HPCwire: What do you think of the growth in popularity of InfiniBand interconnects for high-performance clusters? How are Myricom's products going to compete?

Seitz: I hope that you'll be satisfied with a short answer.

First of all, it's clear from public information such as the TOP500 lists that Myricom is competing very effectively. Outside of the TOP500 list, we continue to win the lion's share of the market for production clusters, even with Myrinet-2000 versus InfiniBand. With Myri-10G, our products compete by having lower latency, higher throughput, lower host-CPU utilization, Ethernet interoperability, highly evolved and mature software, and wonderful tech support.

Anyone can get a foothold in the HPC market — whether in interconnect or as a cluster integrator — if they are willing to “buy business” by quoting prices below costs. As a general rule, HPC customers love a good deal. We see a lot of this “buying business” from the InfiniBand companies, particularly for large clusters that give them some bragging rights. I don't believe that any of the InfiniBand companies are profitable. They are living off of venture capital. By contrast, 2005 was Myricom's 11th consecutive profitable year. We fund all of our research and development, as well as sales, marketing, and G&A expenses, from profits on sales. We don't quote unprofitable business.

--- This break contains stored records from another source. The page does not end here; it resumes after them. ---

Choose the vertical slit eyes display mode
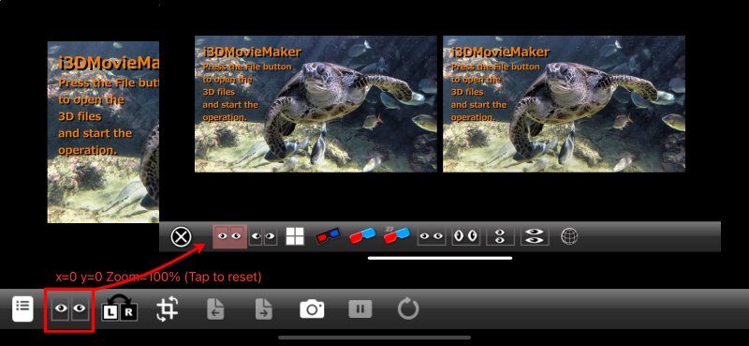Screen dimensions: 749x346 click(465, 236)
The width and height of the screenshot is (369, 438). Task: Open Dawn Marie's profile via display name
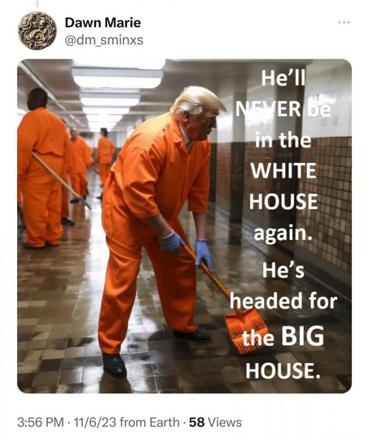103,22
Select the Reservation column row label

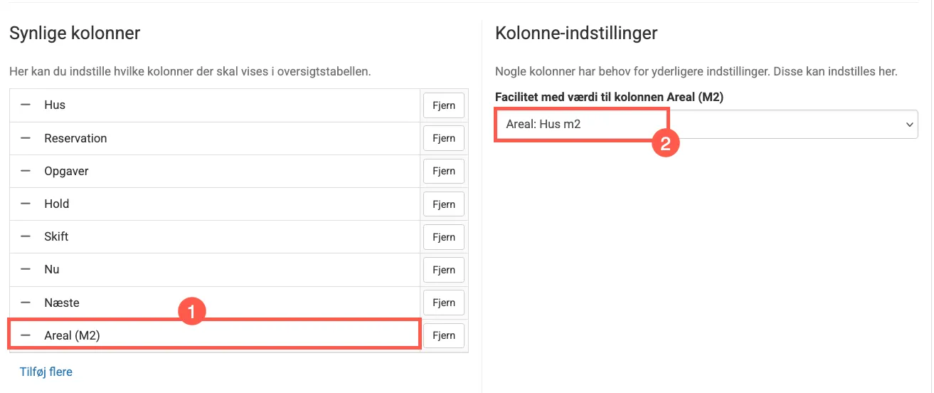(x=75, y=138)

Not to be crass about it, but if we're talking about a war between upstart InfiniBand companies and Myricom, or between InfiniBand and Ethernet, it's partly a war of attrition. How long will the venture backers of the InfiniBand companies be willing to see these companies lose money?

Also, as I said before in my comments about “specialty networks,” InfiniBand is very much a specialty network. Myricom is making a successful transition from being a specialty-network company to being a supplier of high-performance Ethernet products. Ethernet will thrive. Specialty networks will fade away.

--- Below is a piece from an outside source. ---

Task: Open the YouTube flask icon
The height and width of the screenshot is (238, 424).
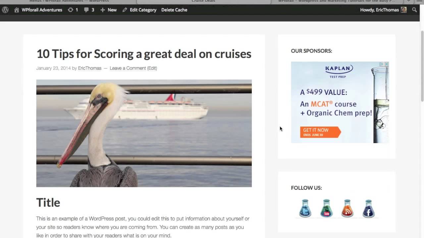Action: [326, 208]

HPCwire: What is Myricom looking to accomplish over the next year?

Seitz: We see the next year as devoted to continued refinements to our Myri-10G components and software. We're working on new chips and software aimed at yet better performance, and at taking Ethernet places it's never gone before.

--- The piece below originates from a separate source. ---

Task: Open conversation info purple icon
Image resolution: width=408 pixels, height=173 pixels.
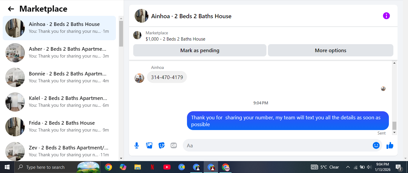Action: click(x=386, y=16)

As you know, Myrinet is an ANSI standard. Our products also conform to IEEE Ethernet standards and to a large number of software and API standards. As throughout Myricom's history, we'll continue to make the software and network protocols we develop open, and will contribute software to open software distributions. A recent example is that we contributed our 10-Gigabit Ethernet driver to the Linux kernel. It was accepted and will first appear in the Linux 2.6.18 kernel. We expect to devote greater resources in the future to such activities.

—–

Dr. Charles L. Seitz earned BS, MS, and PhD degrees from MIT, and during the 17 years prior to founding Myricom in 1994 was a Professor of Computer Science at Caltech. Myricom products are based in part on the communication, switching, and software technologies that Seitz's Caltech research group developed under DARPA sponsorship for advanced multicomputers. Among Seitz's many professional honors, he was elected to the US National Academy of Engineering in 1992 “for pioneering contributions to the design of asynchronous and concurrent computing systems.”